Having supervised the work of the church in Africa for many years, Elder Bednar expressed his love for the people of African descent in that vast continent, as well as in the United States and the Caribbean. With the advent of genetic genealogy and DNA technology, it's exciting to see those of African ancestry discovering their roots in their homelands, he said.
Elder Bednar told the audience that FamilySearch is collecting oral histories of various ethnic and family groups in 15 nations in Africa. For example, in 2018, through more than 4,000 local contractors with native language abilities, over 44,000 interviews with village and clan leaders were conducted, resulting in 16.2 million names recorded that will be added to FamilySearch's database in the next five years, he said.
"And we're just getting started," Elder Bednar said. "We're doing our best to reconnect families who previously were disconnected by the transatlantic slave trade. We applaud Michael Moore and his team at the International African American Museum for their vision of reestablishing family connections and of restoring an appropriate sense of place in our world through the work they will do in the Center for Family History. We are inspired by their example and want to assist in making a vision a reality."
In recent years, initiatives like the 2001 Freedman's bank records database project and the 2016 Freedmen's Bureau project are two more examples of how the church is working with various partners to make more records freely accessible for those with African heritage in the United States.
"The Church of Jesus Christ of Latter-day Saints, through FamilySearch International, is making a concerted effort to help establish a bridge back to Africa so individuals can reclaim their African roots," Elder Bednar said.
Scott G Winterton, Deseret News
Steve Rockwood, president and CEO of FamilySearch, speaks to the crowd at RootsTech in Salt Lake City on Wednesday, Feb. 27, 2019.
The video introduced the conference theme, "Connect.Belong," featuring a montage of scenes depicting families in all walks of life.
Following Rockwood's remarks, Elder Bradley D. Foster, a General Authority Seventy and the executive director of the Family History Department of The Church of Jesus Christ of Latter-day Saints, welcomed visitors to the "historic" conference.
Elder Foster introduced Michael B. Moore, the president and CEO of the International African American Museum, who spoke for several minutes about his vision of African-American genealogy at the museum, the history of the transatlantic slave trade in Charleston, South Carolina, and one of his ancestors, Robert Smalls.
"Those who landed there and their descendants, it will endeavor to tell of their incalculable sacrifices and contributions in the building in this country," Moore said. "So we will be telling this broad story about African-American history.
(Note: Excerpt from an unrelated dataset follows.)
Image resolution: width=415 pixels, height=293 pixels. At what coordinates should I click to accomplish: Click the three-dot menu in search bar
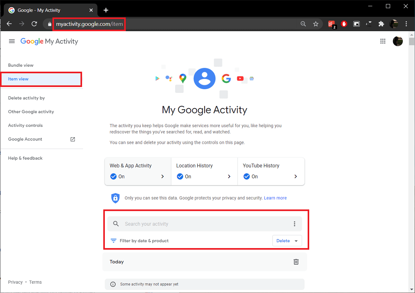[295, 224]
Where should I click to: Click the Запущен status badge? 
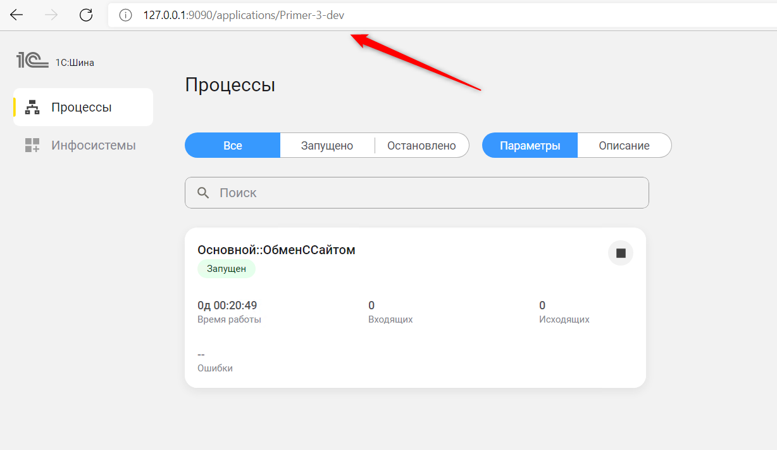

But then in our Center for Family History, we will empower people to find their personal strand in that story and to personalize the broad history in very, very powerful ways."
Moore grew up listening to stories of Smalls, his great-great-grandfather, who stole a Confederate steamer and sailed past a federal blockade in Charleston Harbor to freedom. Smalls later fought in the Civil War for the Union as the captain of a ship and after the war served as a legislator and congressman, Moore said.
"In a very practical way, he bet everything he had on everything he dreamed of, and he won. He made it to freedom," Moore said. "I wouldn't be here if he hadn't achieved that."
Moore also shared his tender experience of discovering his roots in the West Africa nation of Sierra Leone, where he was embraced as one of their own.
"At the ripe old age of 57, as I mentioned, I was adopted by this paramount chief and his wife and I found myself being an African prince," Moore said.
Moore summarized his message by telling genealogists and family historians that their work matters.